↓

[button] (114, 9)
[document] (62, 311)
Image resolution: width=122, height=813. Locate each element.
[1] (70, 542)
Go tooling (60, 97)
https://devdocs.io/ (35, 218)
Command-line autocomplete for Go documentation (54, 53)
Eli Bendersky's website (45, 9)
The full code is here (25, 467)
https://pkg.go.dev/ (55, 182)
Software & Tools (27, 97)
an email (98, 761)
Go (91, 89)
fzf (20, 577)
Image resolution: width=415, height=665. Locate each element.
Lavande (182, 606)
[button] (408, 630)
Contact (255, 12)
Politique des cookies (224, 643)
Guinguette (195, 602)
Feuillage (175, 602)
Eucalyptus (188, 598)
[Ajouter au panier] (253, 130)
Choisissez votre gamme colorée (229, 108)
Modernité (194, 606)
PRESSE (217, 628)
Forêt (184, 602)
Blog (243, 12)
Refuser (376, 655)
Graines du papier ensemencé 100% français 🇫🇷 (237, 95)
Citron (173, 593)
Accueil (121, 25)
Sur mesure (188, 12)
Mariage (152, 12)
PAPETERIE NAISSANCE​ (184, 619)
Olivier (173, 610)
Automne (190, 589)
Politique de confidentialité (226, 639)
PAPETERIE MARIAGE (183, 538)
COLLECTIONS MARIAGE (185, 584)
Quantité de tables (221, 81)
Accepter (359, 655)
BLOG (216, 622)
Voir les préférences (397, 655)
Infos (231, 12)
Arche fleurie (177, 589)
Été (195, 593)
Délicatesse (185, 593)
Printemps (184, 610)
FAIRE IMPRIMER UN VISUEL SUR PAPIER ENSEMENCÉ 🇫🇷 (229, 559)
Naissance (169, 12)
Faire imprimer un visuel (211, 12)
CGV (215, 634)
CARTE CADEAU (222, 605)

↑

◆ **Brief**
Turn each line of the records above into a Markdown table with two columns, Row and Line. Number the rows in order and skip any blank lines.

◆ **Task output**
| Row | Line |
|---|---|
| 1 | [button] (114, 9) |
| 2 | [document] (62, 311) |
| 3 | Image resolution: width=122, height=813. Locate each element. |
| 4 | [1] (70, 542) |
| 5 | Go tooling (60, 97) |
| 6 | https://devdocs.io/ (35, 218) |
| 7 | Command-line autocomplete for Go documentation (54, 53) |
| 8 | Eli Bendersky's website (45, 9) |
| 9 | The full code is here (25, 467) |
| 10 | https://pkg.go.dev/ (55, 182) |
| 11 | Software & Tools (27, 97) |
| 12 | an email (98, 761) |
| 13 | Go (91, 89) |
| 14 | fzf (20, 577) |
| 15 | Image resolution: width=415, height=665. Locate each element. |
| 16 | Lavande (182, 606) |
| 17 | [button] (408, 630) |
| 18 | Contact (255, 12) |
| 19 | Politique des cookies (224, 643) |
| 20 | Guinguette (195, 602) |
| 21 | Feuillage (175, 602) |
| 22 | Eucalyptus (188, 598) |
| 23 | [Ajouter au panier] (253, 130) |
| 24 | Choisissez votre gamme colorée (229, 108) |
| 25 | Modernité (194, 606) |
| 26 | PRESSE (217, 628) |
| 27 | Forêt (184, 602) |
| 28 | Blog (243, 12) |
| 29 | Refuser (376, 655) |
| 30 | Graines du papier ensemencé 100% français 🇫🇷 (237, 95) |
| 31 | Citron (173, 593) |
| 32 | Accueil (121, 25) |
| 33 | Sur mesure (188, 12) |
| 34 | Mariage (152, 12) |
| 35 | PAPETERIE NAISSANCE​ (184, 619) |
| 36 | Olivier (173, 610) |
| 37 | Automne (190, 589) |
| 38 | Politique de confidentialité (226, 639) |
| 39 | PAPETERIE MARIAGE (183, 538) |
| 40 | COLLECTIONS MARIAGE (185, 584) |
| 41 | Quantité de tables (221, 81) |
| 42 | Accepter (359, 655) |
| 43 | BLOG (216, 622) |
| 44 | Voir les préférences (397, 655) |
| 45 | Infos (231, 12) |
| 46 | Arche fleurie (177, 589) |
| 47 | Été (195, 593) |
| 48 | Délicatesse (185, 593) |
| 49 | Printemps (184, 610) |
| 50 | FAIRE IMPRIMER UN VISUEL SUR PAPIER ENSEMENCÉ 🇫🇷 (229, 559) |
| 51 | Naissance (169, 12) |
| 52 | Faire imprimer un visuel (211, 12) |
| 53 | CGV (215, 634) |
| 54 | CARTE CADEAU (222, 605) |